## [Problem]
Search the data for "height" and copy every matching line.

## [Recorded data]
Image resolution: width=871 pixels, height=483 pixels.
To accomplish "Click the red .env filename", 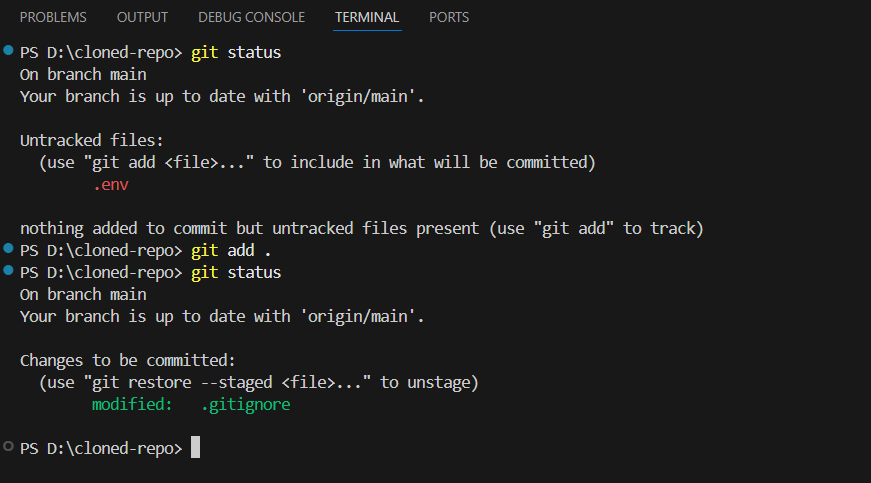I will coord(111,184).
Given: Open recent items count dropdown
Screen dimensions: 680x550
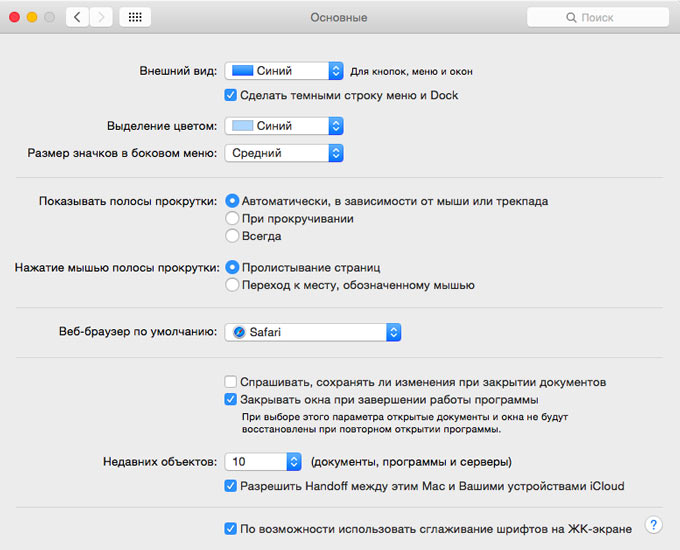Looking at the screenshot, I should (x=264, y=462).
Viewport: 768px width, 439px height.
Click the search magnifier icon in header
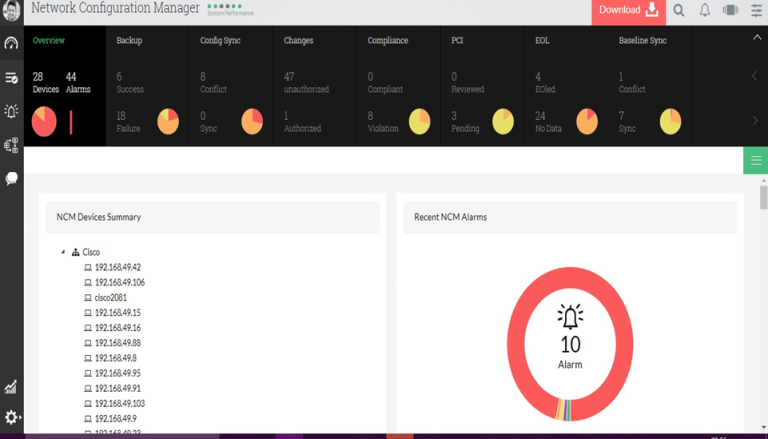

## [Solution below]
Image resolution: width=871 pixels, height=483 pixels.
Viewport: 768px width, 439px height.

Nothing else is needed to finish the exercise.